Archive for the 'Ruthie' Category

Ruthie does Burt Bacharach

Tuesday: a chilled relaxed evening chez @Ruthie. Exotic multi-talented and charming Ruthie completes a glamorous dinner party by entertaining her guests; the prestigious Geeklawyer, infamous Canadian twitter accountant to the mob @Beangirl and the Homeless Guy AKA Mike. In a moment of drunken inspiration disconsolate Ruthie, rejected paramour of Geeklawyer, lurches drunkenly towards a cheap piano in the corner of her run-down sordid suburban apartment. Tormented by the inconsolable loss of the one true love of her life she exorcises her emotional demons through the medium known best to her empty inner soul:

Was that not pure joy? Realise, therefore, that the catastrophic destruction of the loss of Geeklawyer can yield joyous artistic results that benefit mankind. Geeklawyer will pour Ruthie into bed to sleep off her tearful drunken stupor.

A trainwreck can be a beautiful thing to observe from the safety of an emotional overpass.

Geeklawyer visits the bottom end of the profession & nearly destroys a large criminal trial

Ruthie was, as many were aware, recently pretending to be junior counsel in a multi-million pound criminal trial that Geeklawyer visited as it was drawing to its inevitable conclusion. In fact it nearly drew to a conclusion more rapidly as a result of Geeklawyer’s friendly visit.

Geeklawyer had merely intended to show up, provide Ruthie with moral support, dinner and some post-prandial ‘entertainment’ for a couple of hours while her Leader’s attention was off in another part of the country.

Disappointingly Geeklawyer did not get to hear the sluttily voiced Ruthie provide each and every member of the jury with remote oral sex from across the courtroom. Her leader was at fault: a thoroughly charming old school barrister, he insisted on using her for the jobs for which junior female counsel are conditioned by nature; fetching coffee cooking and ironing shirts.
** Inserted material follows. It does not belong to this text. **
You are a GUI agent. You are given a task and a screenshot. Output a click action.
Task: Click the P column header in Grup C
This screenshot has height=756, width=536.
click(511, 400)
That is to say, a wife: but one to whom one need not give over 50% of one’s assets at the end of the trial/marriage.

It transpired however that the graceful and supple Geeklawyer’s dark presence caused pandemonium to Ruthie’s client. Not pandemonium of the usual heart, pitter patter, variety. No. Apparently Geeklawyer bore an uncanny resemblance to one of the defendants. When Geeklawyer turned up at court and sat at the back of the public area he was unaware of the turbulence he caused.

Why, said “impressive client”, is junior counsel ‘canoodling’ with a defendant. Problematic? Err yea, just a bit. impressive client took a bit of convincing that nothing untoward was occurring.
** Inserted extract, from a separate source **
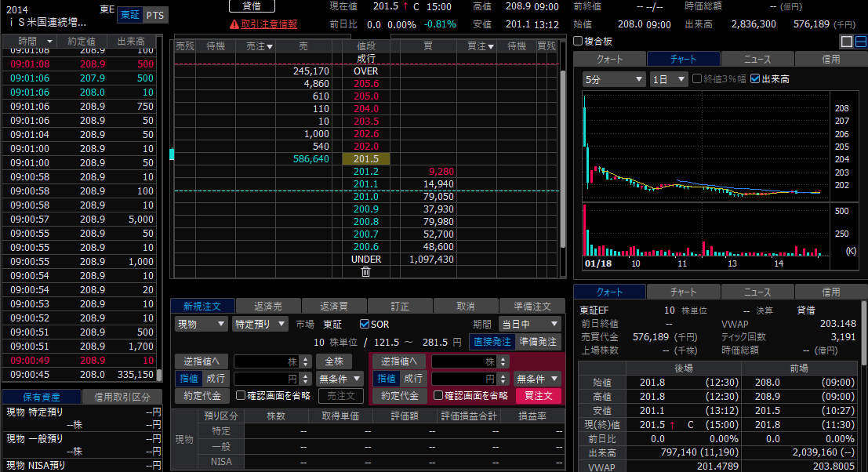Click the 売注 column sort arrow
The width and height of the screenshot is (868, 472).
(270, 46)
Regrettably there was worse. Much much worse.

One of the key defendants in the trial was an alarming looking gentleman with a nervous tick and a reputation for, unproven, extreme violence due to a well known untreatable psychiatric disorder. He spent much of the day, according to watchful observers, pacing up and down eying Geeklawyer, when they were both in the court corridors, or glaring at him as he sat in the public area of the trial room. This was all misinterpreted by your author.

The assumption was that Mr Loonytoons believed that Geeklawyer was not a respectable, indeed glamorous compared to his criminal colleagues, barrister but a defendant engaged in surveillance to unknown and (for Mr Psycho) detrimental ends.

Geeklawyer is, of course, well known for being brighter than the entire population of the planet Mensa put together. Readers might thus ask “OK, why did you not spot all of this?”. The problem is that Geeklawyer’s ego is not that small. He had spotted the observation but the truth is that, while straight, he knows how very hot he is to gay guys as well as the ladies; and, well, you know, he just assumed that gay lust rather than a psychotic killing instinct was the basis for the attention .…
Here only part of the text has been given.